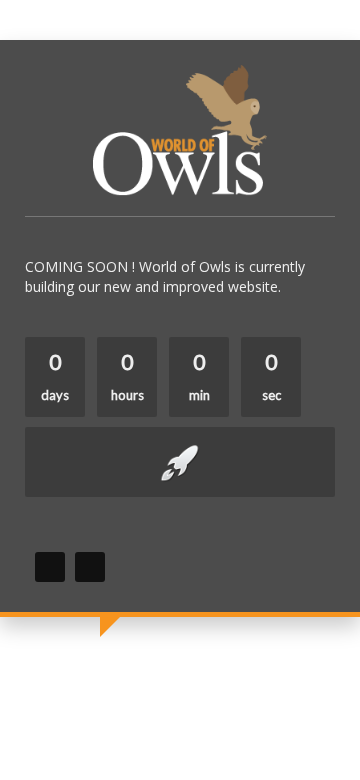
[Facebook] (50, 567)
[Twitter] (90, 567)
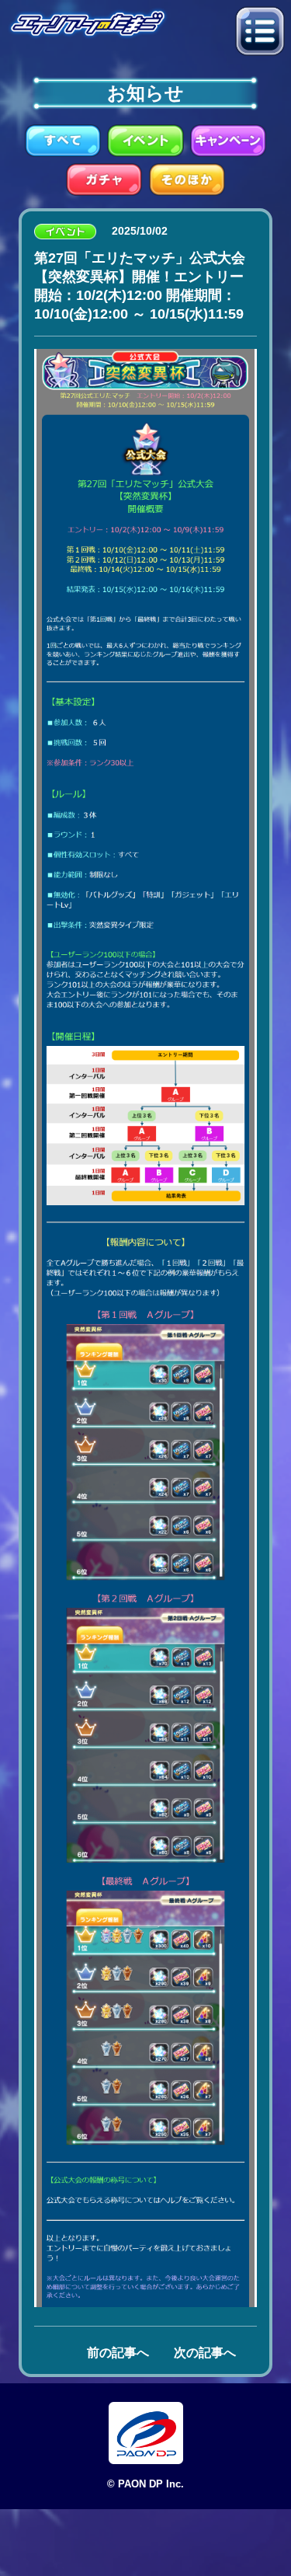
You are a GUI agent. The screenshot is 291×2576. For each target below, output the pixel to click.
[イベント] (145, 139)
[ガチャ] (104, 178)
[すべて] (63, 139)
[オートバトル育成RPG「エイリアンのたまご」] (87, 22)
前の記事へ (118, 2352)
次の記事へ (205, 2352)
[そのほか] (187, 178)
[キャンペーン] (228, 139)
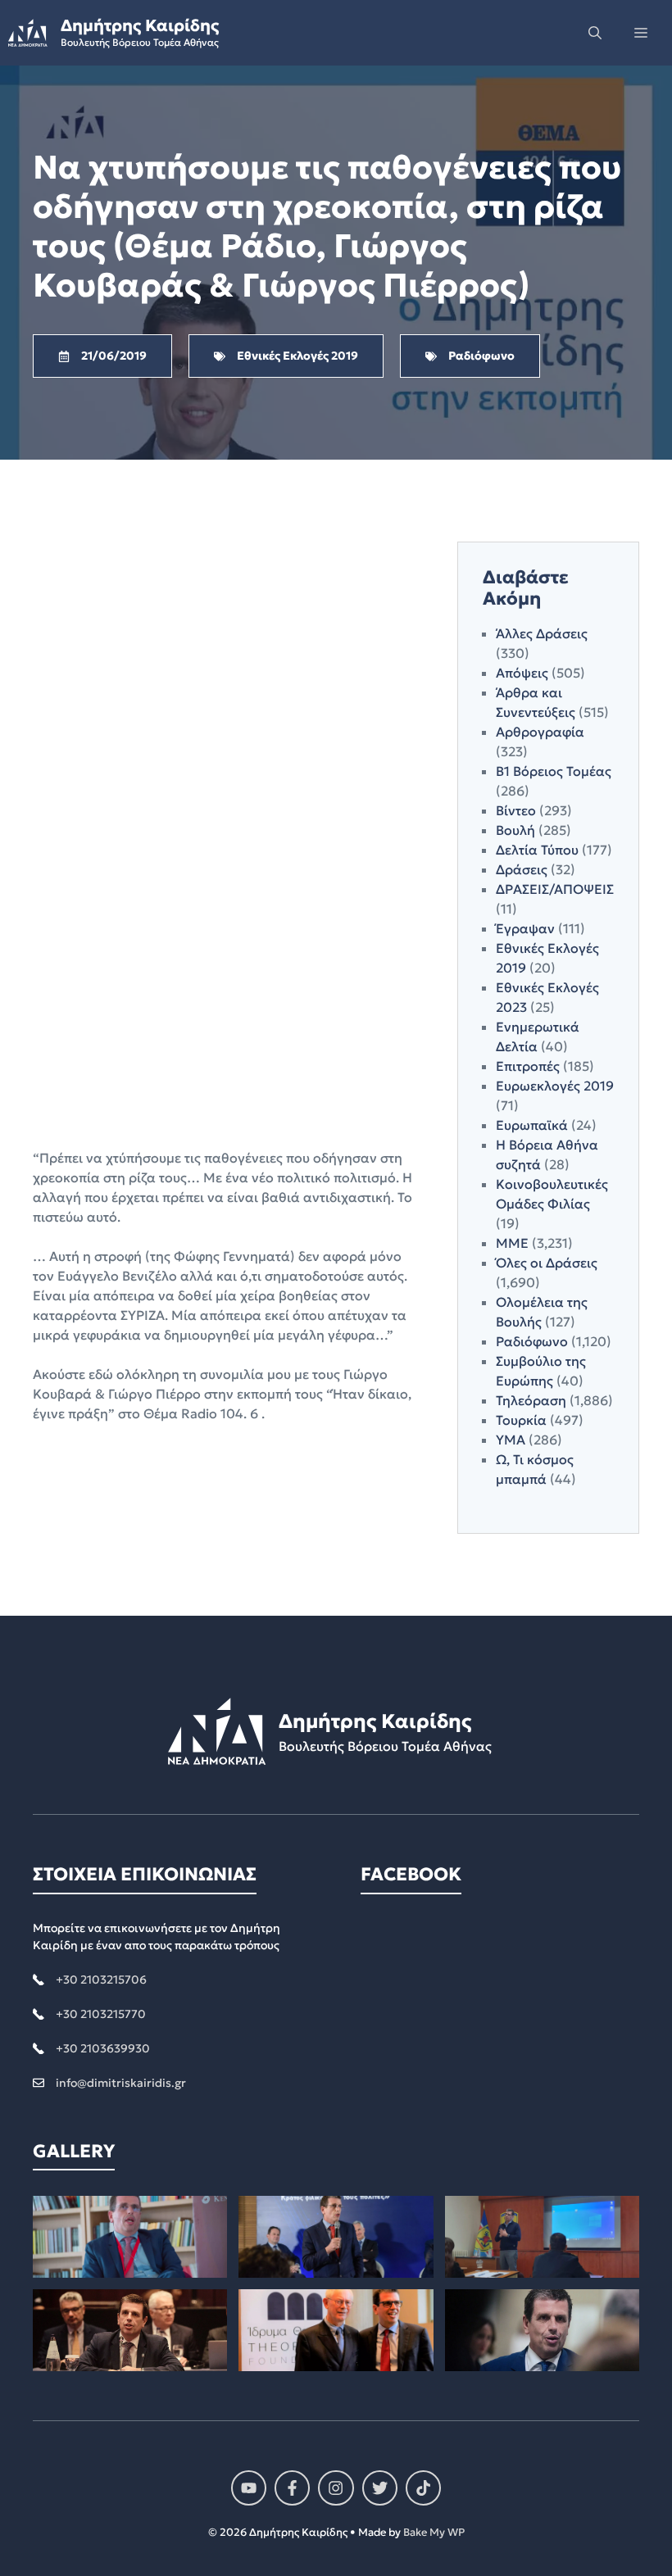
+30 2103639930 (103, 2048)
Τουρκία (521, 1420)
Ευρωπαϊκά (532, 1125)
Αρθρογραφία (540, 731)
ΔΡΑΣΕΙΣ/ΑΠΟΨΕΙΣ (555, 889)
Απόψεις (522, 672)
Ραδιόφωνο (532, 1341)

========================

— Problem to solve —
Transcribe the listing exactly. Its images are to be omitted.

— Response area —
[Facebook] (50, 567)
[Twitter] (90, 567)
You are a GUI agent. The screenshot is 291×2576. For each target below, output the pixel to click.
[イベント] (145, 139)
[ガチャ] (104, 178)
[すべて] (63, 139)
[オートバトル育成RPG「エイリアンのたまご」] (87, 22)
前の記事へ (118, 2352)
次の記事へ (205, 2352)
[そのほか] (187, 178)
[キャンペーン] (228, 139)
+30 2103639930 (103, 2048)
Τουρκία (521, 1420)
Ευρωπαϊκά (532, 1125)
Αρθρογραφία (540, 731)
ΔΡΑΣΕΙΣ/ΑΠΟΨΕΙΣ (555, 889)
Απόψεις (522, 672)
Ραδιόφωνο (532, 1341)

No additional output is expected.